Norwegian oil and gas company OKEA has completed the acquisition of a package of Shell’s interests on the Norwegian Continental Shelf and is now taking over the operator role on one of the fields.
Shell’s Norwegian entity, A/S Norske Shell, last June reached an agreement with OKEA to sell its entire 44.56% interest in Draugen field and 12% interest in Gjøa in Norway for NOK 4.5 billion ($525M).
The acquisition also included the office building “Råket” in Kristiansund, Norway.
The Norwegian authorities gave the green light for Shell’s proposed sale to OKEA in early November.
Shell said on Friday that, with the deal completion, the company is exiting its 44.56% operated interest in the Draugen field and 12% non-operated interest in the Gjøa field, representing approximately 14% of A/S Norske Shell’s total production in 2017.
In a separate statement on Friday, OKEA said it will assume operatorship of the Draugen field effective from November 30, 2018. As part of this transaction, 153 employees will transfer from Shell to OKEA.
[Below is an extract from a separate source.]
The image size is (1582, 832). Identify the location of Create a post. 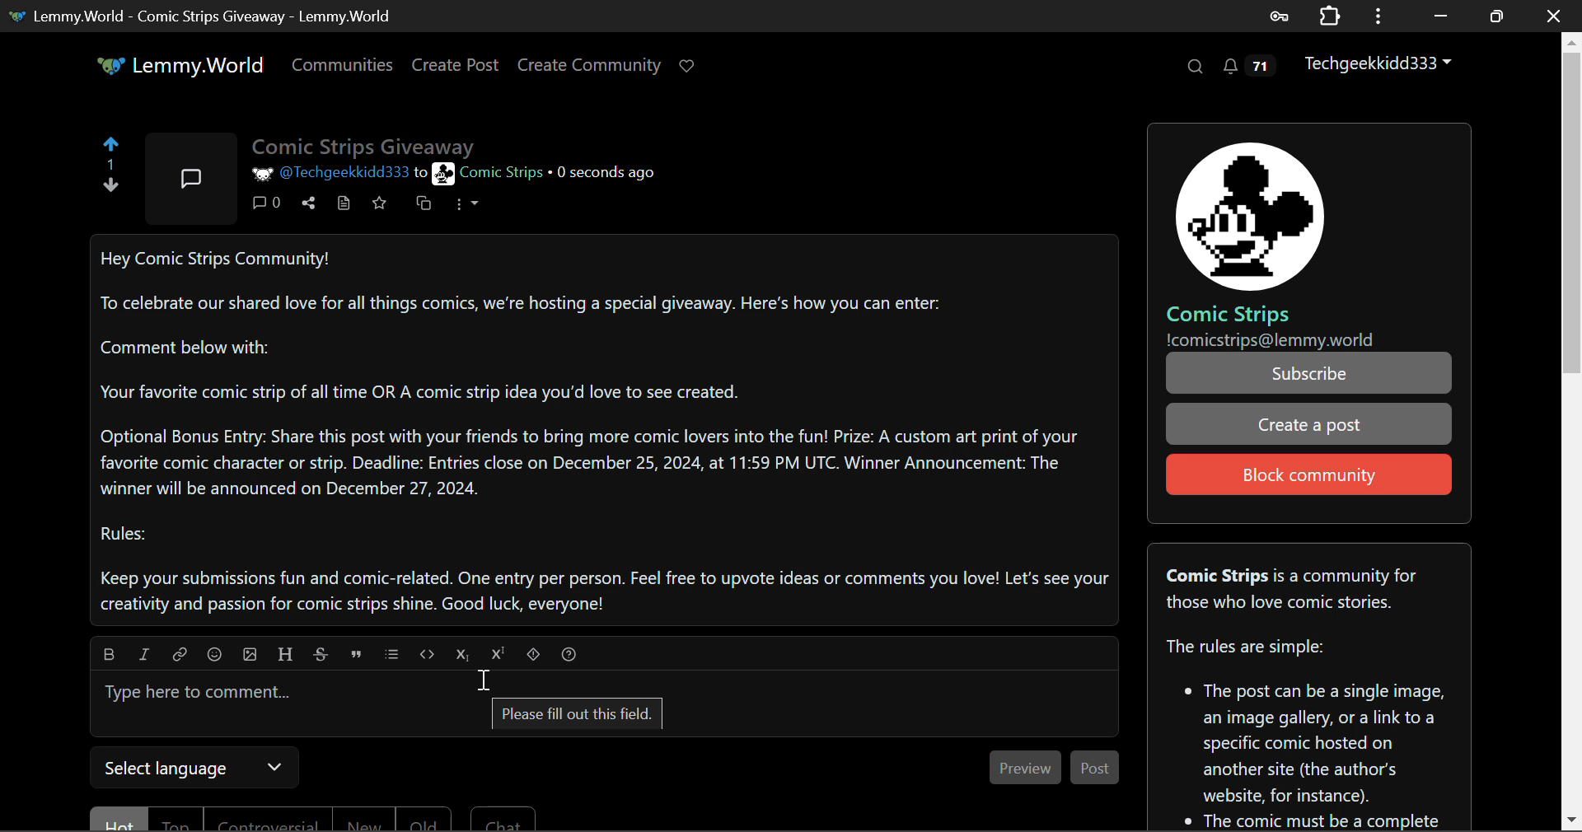
(1309, 423).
OKEA’s CEO, Erik Haugane, said: “We are very pleased with the work that we have accomplished with Shell since the signing of the agreement on 20 June 2018. Thanks to our comprehensive and dedicated work together, we are able to close this transaction on schedule. This is the beginning of a new chapter for OKEA, as operator of one of the most prestigious fields on the NCS.”
Rich Denny, Managing Director of A/S Norske Shell, said: “Today’s deal completion was achieved despite a tight timeline from the sales and purchase agreement in June 2018. It was made possible by good collaboration between Shell and OKEA and with constructive dialogue with the Norwegian Authorities.”
This deal was part of Shell’s global $30 billion divestment program.